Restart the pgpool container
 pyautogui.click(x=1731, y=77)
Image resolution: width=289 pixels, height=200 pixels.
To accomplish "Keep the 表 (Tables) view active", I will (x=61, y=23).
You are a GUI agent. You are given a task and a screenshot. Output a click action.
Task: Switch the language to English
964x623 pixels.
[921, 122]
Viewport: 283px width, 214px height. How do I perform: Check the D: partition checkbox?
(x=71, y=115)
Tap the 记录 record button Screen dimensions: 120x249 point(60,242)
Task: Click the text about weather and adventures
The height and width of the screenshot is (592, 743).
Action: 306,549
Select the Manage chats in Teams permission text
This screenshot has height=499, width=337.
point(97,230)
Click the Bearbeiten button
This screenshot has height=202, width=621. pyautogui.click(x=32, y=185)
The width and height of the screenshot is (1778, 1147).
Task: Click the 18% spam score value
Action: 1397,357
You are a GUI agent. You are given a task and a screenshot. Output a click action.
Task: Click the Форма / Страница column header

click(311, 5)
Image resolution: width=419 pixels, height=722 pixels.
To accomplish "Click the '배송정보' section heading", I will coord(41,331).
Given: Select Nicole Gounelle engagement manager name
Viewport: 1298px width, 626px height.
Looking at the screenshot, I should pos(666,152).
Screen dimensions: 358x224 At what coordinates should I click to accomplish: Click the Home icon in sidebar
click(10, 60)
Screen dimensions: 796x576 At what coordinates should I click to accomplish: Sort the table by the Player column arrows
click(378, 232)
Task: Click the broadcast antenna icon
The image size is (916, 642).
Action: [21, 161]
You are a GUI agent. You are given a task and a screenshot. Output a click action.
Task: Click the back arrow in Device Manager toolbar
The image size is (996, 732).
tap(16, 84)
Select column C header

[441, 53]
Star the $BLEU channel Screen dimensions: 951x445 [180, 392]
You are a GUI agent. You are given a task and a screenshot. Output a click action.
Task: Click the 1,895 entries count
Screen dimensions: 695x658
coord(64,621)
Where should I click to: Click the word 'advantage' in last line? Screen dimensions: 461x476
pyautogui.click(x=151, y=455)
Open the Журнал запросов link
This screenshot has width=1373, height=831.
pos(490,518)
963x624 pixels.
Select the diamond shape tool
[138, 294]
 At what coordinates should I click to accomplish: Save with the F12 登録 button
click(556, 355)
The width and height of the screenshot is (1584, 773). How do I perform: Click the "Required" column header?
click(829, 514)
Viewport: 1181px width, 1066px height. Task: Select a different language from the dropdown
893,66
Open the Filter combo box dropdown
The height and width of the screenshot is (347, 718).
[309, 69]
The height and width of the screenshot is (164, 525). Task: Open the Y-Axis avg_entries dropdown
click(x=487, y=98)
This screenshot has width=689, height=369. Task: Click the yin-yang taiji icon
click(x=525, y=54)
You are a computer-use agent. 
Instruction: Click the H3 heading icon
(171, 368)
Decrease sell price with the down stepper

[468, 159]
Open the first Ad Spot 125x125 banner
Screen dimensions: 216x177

• EXERCISE PROMPT:
Each entry must be printed again exactly as given.

• OUTPUT OF THE EXERCISE:
Restart the pgpool container
 pyautogui.click(x=1731, y=77)
Image resolution: width=289 pixels, height=200 pixels.
To accomplish "Keep the 表 (Tables) view active", I will (x=61, y=23).
You are a GUI agent. You are given a task and a screenshot. Output a click action.
Task: Switch the language to English
964x623 pixels.
[921, 122]
Viewport: 283px width, 214px height. How do I perform: Check the D: partition checkbox?
(x=71, y=115)
Tap the 记录 record button Screen dimensions: 120x249 point(60,242)
Task: Click the text about weather and adventures
The height and width of the screenshot is (592, 743).
Action: 306,549
Select the Manage chats in Teams permission text
This screenshot has height=499, width=337.
point(97,230)
Click the Bearbeiten button
This screenshot has height=202, width=621. pyautogui.click(x=32, y=185)
The width and height of the screenshot is (1778, 1147).
Task: Click the 18% spam score value
Action: 1397,357
You are a GUI agent. You are given a task and a screenshot. Output a click action.
Task: Click the Форма / Страница column header

click(311, 5)
Image resolution: width=419 pixels, height=722 pixels.
To accomplish "Click the '배송정보' section heading", I will coord(41,331).
Given: Select Nicole Gounelle engagement manager name
Viewport: 1298px width, 626px height.
Looking at the screenshot, I should pos(666,152).
Screen dimensions: 358x224 At what coordinates should I click to accomplish: Click the Home icon in sidebar
click(10, 60)
Screen dimensions: 796x576 At what coordinates should I click to accomplish: Sort the table by the Player column arrows
click(378, 232)
Task: Click the broadcast antenna icon
The image size is (916, 642).
Action: [21, 161]
You are a GUI agent. You are given a task and a screenshot. Output a click action.
Task: Click the back arrow in Device Manager toolbar
The image size is (996, 732).
tap(16, 84)
Select column C header

[441, 53]
Star the $BLEU channel Screen dimensions: 951x445 [180, 392]
You are a GUI agent. You are given a task and a screenshot. Output a click action.
Task: Click the 1,895 entries count
Screen dimensions: 695x658
coord(64,621)
Where should I click to: Click the word 'advantage' in last line? Screen dimensions: 461x476
pyautogui.click(x=151, y=455)
Open the Журнал запросов link
This screenshot has width=1373, height=831.
pos(490,518)
963x624 pixels.
Select the diamond shape tool
[138, 294]
 At what coordinates should I click to accomplish: Save with the F12 登録 button
click(556, 355)
The width and height of the screenshot is (1584, 773). How do I perform: Click the "Required" column header?
click(829, 514)
Viewport: 1181px width, 1066px height. Task: Select a different language from the dropdown
893,66
Open the Filter combo box dropdown
The height and width of the screenshot is (347, 718).
[309, 69]
The height and width of the screenshot is (164, 525). Task: Open the Y-Axis avg_entries dropdown
click(x=487, y=98)
This screenshot has width=689, height=369. Task: Click the yin-yang taiji icon
click(x=525, y=54)
You are a computer-use agent. 
Instruction: Click the H3 heading icon
(171, 368)
Decrease sell price with the down stepper

[468, 159]
Open the first Ad Spot 125x125 banner
Screen dimensions: 216x177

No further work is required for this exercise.